Dataset records Block Start

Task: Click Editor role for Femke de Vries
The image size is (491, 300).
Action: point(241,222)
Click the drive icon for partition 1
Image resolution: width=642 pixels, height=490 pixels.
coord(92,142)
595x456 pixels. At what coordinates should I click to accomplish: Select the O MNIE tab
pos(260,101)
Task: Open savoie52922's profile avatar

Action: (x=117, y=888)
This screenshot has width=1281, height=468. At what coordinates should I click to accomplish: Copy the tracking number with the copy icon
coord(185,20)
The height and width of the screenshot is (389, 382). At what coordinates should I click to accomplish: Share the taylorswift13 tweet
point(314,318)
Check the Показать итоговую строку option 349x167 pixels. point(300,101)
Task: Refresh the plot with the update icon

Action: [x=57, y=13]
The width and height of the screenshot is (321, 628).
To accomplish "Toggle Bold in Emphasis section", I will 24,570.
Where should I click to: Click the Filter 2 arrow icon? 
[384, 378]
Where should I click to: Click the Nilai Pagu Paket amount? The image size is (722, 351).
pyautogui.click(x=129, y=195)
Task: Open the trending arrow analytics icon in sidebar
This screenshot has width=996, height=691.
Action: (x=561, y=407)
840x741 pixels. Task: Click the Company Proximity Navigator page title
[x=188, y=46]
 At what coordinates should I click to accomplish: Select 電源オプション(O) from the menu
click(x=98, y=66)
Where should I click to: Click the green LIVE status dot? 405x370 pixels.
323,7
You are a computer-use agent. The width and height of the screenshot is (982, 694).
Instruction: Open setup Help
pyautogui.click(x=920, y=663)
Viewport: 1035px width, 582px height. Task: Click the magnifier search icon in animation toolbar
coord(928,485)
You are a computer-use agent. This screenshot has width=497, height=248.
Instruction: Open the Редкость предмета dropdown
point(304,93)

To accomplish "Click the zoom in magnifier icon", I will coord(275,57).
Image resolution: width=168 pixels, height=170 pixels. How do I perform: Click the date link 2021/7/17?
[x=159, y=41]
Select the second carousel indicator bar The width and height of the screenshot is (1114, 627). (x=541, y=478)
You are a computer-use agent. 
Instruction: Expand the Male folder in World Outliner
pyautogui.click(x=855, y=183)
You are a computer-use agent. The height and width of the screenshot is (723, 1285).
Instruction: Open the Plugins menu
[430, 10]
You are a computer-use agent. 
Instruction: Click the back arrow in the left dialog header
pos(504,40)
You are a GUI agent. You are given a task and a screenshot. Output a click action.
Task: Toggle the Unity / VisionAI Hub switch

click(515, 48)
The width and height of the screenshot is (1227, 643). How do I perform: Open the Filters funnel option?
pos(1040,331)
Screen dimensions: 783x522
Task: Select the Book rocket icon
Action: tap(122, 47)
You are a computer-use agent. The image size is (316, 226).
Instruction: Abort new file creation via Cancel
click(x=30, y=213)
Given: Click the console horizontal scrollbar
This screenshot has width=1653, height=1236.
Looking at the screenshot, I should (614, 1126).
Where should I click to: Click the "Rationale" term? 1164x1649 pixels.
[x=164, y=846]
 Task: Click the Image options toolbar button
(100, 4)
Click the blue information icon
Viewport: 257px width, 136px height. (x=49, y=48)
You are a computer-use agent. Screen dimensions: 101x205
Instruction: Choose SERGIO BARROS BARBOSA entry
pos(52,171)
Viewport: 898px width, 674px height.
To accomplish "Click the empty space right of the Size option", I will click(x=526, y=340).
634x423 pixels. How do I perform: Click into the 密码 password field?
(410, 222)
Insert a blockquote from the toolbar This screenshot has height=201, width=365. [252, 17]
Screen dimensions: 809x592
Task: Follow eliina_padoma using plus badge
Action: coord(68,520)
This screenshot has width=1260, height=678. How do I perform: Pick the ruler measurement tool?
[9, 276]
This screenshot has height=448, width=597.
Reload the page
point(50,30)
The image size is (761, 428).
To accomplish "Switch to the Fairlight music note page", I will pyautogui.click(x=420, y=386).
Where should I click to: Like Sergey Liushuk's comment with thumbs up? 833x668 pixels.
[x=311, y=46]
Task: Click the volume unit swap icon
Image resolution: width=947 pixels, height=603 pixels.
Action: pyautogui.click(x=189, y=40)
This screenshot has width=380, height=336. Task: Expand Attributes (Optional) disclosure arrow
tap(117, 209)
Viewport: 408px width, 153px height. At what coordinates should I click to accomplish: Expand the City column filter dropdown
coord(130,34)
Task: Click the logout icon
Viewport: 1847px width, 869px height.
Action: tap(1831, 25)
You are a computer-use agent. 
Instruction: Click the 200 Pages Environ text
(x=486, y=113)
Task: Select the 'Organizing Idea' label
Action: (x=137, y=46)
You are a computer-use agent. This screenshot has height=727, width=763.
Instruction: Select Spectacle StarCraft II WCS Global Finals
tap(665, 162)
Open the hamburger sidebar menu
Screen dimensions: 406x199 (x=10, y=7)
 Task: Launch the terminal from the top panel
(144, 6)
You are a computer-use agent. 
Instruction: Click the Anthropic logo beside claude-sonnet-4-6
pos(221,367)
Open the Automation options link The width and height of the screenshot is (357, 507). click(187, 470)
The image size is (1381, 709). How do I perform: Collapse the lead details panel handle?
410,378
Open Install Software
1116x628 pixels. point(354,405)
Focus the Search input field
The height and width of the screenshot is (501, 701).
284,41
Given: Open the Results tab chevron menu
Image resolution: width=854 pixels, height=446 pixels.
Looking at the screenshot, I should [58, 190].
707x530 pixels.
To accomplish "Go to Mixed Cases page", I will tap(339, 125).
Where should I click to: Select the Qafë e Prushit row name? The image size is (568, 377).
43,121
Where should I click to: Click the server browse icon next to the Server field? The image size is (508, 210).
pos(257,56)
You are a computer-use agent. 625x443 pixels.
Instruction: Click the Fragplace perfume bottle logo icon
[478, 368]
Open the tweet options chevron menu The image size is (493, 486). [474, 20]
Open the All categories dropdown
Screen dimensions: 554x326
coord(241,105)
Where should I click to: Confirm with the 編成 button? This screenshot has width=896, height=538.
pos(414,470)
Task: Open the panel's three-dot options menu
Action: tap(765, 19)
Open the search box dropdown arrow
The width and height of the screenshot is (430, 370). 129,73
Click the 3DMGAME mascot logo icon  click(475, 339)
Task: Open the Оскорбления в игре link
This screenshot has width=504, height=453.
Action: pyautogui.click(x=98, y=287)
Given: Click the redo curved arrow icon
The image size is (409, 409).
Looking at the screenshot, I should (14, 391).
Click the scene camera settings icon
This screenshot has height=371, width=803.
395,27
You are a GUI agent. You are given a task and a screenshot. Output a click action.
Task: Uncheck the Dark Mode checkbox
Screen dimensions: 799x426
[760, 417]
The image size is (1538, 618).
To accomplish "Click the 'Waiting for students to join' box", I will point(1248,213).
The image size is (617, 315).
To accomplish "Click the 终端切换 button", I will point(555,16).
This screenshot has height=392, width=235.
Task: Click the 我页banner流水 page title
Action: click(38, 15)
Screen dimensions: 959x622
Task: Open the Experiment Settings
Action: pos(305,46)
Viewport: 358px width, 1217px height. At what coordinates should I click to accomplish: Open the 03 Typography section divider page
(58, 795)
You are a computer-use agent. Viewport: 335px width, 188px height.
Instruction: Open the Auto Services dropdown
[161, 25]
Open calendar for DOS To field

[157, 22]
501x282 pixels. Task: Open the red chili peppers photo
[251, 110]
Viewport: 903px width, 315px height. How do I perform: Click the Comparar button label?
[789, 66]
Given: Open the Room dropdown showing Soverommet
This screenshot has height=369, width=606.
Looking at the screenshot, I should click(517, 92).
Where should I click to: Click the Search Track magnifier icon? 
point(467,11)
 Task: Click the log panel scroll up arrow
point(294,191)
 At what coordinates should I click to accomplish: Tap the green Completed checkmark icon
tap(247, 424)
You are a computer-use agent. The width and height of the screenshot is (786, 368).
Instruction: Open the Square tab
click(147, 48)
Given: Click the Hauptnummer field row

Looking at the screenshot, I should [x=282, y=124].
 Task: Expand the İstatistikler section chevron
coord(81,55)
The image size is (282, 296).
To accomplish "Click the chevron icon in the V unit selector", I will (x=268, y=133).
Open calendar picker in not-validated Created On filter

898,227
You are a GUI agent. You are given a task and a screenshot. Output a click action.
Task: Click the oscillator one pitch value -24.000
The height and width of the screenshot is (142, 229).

Dataset records Block End

Work instruction =
Start at the line containing "This screenshot has height=369, width=606." and transcribe through the end of the entries. Please keep both ends and add nothing.

Answer to this task =
This screenshot has height=369, width=606.
Looking at the screenshot, I should click(517, 92).
Where should I click to: Click the Search Track magnifier icon? 
point(467,11)
 Task: Click the log panel scroll up arrow
point(294,191)
 At what coordinates should I click to accomplish: Tap the green Completed checkmark icon
tap(247, 424)
You are a computer-use agent. The width and height of the screenshot is (786, 368).
Instruction: Open the Square tab
click(147, 48)
Given: Click the Hauptnummer field row

Looking at the screenshot, I should [x=282, y=124].
 Task: Expand the İstatistikler section chevron
coord(81,55)
The image size is (282, 296).
To accomplish "Click the chevron icon in the V unit selector", I will (x=268, y=133).
Open calendar picker in not-validated Created On filter

898,227
You are a GUI agent. You are given a task and a screenshot. Output a click action.
Task: Click the oscillator one pitch value -24.000
The height and width of the screenshot is (142, 229).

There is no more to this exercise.